PoLA/CFPiP/PCS Guidelines for the Management of Dyslipidaemias for Family Physicians 2016

2017 
Dyslipidaemias are the most common yet the least well-controlled risk factor for cardiovascular disease (CVD) in Poland [1]. The main modifiable risk factors for atherosclerosis and its complications including ischaemic heart disease (IHD), stroke and peripheral artery disease (PAD) are: smoking, type 2 diabetes, arterial hypertension, inappropriate diet and eating habits, inadequate physical activity as well as the resulting overweight and obesity [6]. As shown by epidemiological studies conducted in Poland, there is a nationwide growth in the above risk factors (with the exception of smoking in the majority of age groups), which is attributable to the increasing prevalence of poor eating habits and sedentary lifestyle [1]. The elimination of risk factors represents one of the greatest challenges to be faced in the domain of public health.
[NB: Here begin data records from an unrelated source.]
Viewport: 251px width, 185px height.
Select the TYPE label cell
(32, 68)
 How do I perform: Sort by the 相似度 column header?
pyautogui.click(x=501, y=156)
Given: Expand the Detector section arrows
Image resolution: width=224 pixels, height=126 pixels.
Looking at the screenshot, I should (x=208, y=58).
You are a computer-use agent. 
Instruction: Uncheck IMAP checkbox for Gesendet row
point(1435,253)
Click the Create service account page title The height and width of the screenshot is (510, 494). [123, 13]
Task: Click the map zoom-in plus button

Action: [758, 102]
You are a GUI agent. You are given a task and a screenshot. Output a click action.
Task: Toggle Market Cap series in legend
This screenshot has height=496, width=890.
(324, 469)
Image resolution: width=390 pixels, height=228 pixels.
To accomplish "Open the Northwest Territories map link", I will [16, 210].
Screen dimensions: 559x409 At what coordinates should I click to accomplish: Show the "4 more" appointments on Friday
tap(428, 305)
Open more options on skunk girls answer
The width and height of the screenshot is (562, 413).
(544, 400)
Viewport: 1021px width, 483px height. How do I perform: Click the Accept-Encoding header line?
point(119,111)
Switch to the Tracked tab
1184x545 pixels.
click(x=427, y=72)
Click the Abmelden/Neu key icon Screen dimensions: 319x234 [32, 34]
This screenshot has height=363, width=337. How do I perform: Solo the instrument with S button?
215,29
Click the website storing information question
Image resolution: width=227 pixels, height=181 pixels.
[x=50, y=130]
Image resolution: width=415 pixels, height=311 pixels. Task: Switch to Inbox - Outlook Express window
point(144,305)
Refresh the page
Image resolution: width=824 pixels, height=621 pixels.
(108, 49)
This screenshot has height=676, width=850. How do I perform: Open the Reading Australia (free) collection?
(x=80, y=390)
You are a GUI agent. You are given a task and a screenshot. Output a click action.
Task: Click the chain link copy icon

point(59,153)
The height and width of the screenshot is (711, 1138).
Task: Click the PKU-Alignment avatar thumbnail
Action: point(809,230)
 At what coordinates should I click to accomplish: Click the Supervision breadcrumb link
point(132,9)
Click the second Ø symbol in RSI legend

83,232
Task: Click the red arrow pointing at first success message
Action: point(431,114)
In order to rise to up to the challenge, wide-ranging population prevention measures are needed. However, family physicians as well as other health professionals (cardiologists, internists) have a special responsibility towards high-risk patients. The group definitely comprises a considerable proportion of dyslipidaemia patients. Consequently, dyslipidaemia management should be an element of a broader strategy targeted at lowering total CV risk and, hence, reducing mortality, morbidity and disability associated with CVD.